Jack in the Box's Sirloin and Cheese Sandwich seems a little closer to its inspiration, if only because the original Philly cheesesteaks were pretty downscale fast-food themselves. There's another gummy simulated roll, this one would-be Italian, and a layer of semi-melted "Swiss" cheese. The heart of the sandwich is paper-thin sheets of beef, browned, tasting strongly of black pepper. The sandwich tastes a lot more like a Jack in the Box Chicken Supreme than it does like a genuine fiery-hot, melty Pat's Steak, but if you're not expecting too much, it's not completely horrible.

Burger Buddies are more innocuous, cheerily packaged analogues to the tiny, steamed White Castle burgers the Beastie Boys used to rap about, two Buddies to the package. (I've always thought the best thing about White Castle was its slogan, "Buy 'em by the sack," but go figure.) They pretend to be nothing but themselves.

Apparently, when Burger King introduced the burgerettes as "Burger Bundles" a few years ago--three to a package!--too many little patties fell through the grill and immolated themselves in the flames below, so the Buddies are joined at the waist, a single dumbbell-shaped patty on a pasty, dumbbell-shaped bun. It's a lot like a mushier version of the regular Burger King cheeseburger--sort of buttery-tasting, dominated by the sharpness of catsup and pickle slices, overlaid with the faint, acrid flavor imparted by Burger King's "flame-broiling"--but configured so you can split the burgers apart like a Popsicle, making the thing ideal for two not-too-hungry buddies in the mood for an average fast-food burger.

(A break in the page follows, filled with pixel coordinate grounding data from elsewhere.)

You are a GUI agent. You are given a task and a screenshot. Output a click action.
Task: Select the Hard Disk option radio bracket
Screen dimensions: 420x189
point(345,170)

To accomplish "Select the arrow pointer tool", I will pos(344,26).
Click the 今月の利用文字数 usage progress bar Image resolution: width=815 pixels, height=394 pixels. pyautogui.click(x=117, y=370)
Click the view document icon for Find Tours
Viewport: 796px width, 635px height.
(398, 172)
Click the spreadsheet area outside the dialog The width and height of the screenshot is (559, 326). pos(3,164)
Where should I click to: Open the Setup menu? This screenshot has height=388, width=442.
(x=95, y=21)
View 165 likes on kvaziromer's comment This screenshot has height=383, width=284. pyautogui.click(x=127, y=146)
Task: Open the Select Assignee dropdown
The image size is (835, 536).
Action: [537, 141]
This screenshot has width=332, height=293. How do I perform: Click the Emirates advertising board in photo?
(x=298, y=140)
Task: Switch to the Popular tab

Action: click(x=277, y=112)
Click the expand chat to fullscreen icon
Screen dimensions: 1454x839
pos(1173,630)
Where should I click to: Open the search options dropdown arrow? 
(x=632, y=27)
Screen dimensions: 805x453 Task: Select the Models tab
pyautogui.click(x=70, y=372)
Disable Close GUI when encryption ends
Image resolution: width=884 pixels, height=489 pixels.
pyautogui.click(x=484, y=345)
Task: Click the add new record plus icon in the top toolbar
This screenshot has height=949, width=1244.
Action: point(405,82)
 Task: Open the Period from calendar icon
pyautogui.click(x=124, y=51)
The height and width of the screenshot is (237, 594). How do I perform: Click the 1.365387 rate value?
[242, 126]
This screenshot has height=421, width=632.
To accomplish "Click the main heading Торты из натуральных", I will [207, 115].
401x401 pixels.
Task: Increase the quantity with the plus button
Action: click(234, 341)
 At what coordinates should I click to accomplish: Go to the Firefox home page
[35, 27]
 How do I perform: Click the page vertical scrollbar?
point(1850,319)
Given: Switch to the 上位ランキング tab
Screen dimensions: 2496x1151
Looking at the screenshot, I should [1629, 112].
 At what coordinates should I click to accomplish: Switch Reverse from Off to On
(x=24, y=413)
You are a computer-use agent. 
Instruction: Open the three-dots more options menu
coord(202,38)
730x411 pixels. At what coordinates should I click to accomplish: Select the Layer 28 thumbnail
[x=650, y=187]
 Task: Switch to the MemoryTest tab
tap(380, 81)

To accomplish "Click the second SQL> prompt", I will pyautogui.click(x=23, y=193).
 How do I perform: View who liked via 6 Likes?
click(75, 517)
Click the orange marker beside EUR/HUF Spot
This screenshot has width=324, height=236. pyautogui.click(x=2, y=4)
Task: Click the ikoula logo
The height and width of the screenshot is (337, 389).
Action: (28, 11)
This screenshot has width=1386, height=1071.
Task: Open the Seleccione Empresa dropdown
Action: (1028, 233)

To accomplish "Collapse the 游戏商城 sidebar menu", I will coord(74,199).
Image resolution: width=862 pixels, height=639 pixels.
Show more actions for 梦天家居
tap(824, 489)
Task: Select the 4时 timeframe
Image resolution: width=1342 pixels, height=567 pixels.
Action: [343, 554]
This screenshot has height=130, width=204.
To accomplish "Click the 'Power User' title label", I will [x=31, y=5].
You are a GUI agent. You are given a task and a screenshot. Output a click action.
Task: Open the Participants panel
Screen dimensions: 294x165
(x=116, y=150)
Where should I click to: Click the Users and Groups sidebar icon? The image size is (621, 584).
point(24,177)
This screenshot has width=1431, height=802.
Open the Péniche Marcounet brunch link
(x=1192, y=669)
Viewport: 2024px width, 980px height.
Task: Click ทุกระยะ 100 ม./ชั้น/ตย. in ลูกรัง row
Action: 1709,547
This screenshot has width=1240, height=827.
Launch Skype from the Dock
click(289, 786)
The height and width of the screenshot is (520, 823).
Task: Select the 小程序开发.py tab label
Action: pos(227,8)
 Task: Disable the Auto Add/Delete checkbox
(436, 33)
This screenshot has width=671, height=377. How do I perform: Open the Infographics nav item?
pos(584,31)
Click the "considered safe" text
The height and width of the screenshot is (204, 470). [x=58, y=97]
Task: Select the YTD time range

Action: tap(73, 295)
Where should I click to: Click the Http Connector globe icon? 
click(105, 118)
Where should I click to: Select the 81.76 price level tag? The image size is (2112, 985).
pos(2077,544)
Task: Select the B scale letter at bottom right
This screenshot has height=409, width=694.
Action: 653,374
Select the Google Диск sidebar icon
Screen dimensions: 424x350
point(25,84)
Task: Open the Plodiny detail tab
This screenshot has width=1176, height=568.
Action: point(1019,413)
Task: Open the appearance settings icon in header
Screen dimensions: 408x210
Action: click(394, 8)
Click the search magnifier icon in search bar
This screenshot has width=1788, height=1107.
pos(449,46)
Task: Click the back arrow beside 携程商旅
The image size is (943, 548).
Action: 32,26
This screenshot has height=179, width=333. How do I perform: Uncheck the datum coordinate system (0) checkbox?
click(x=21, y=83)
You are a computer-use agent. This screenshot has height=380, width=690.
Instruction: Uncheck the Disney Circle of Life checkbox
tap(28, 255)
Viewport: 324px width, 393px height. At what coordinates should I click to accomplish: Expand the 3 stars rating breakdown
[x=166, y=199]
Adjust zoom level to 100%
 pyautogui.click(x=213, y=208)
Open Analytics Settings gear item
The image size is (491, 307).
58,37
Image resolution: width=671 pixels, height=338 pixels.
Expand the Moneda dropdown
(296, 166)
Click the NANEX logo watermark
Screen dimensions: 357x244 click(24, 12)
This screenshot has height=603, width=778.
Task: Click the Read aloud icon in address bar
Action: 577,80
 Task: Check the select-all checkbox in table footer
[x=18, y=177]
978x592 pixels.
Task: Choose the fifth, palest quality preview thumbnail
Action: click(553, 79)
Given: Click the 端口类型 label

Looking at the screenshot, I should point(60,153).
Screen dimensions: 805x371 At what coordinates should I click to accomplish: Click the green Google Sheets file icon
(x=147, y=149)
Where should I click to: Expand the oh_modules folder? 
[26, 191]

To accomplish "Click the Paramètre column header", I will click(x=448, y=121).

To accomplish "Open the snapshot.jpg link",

Taco Bell has always been better at inventing neologisms than inventing food--I have a friend who never quite got over the death of the Enchirito--and the new items always seem to be recombinations of the same half-dozen ingredients. Taco Bell seems to be competing mainly on the basis of price these days (a huge percentage of their entrees cost less than a buck). The new Chilito turns out to be a burrito with very little stuff in it, so little that it falls in flat folds, unlike the puffy envelope of an actual burrito. This involves wrapping a very small amount of pasty fast-food chile in a very large flour tortilla, the sort of thing an impoverished family might do to stretch a tiny bit of meat. A Chilito may not kill you. But it also won't make you smarter, or better-looking . . . or happy.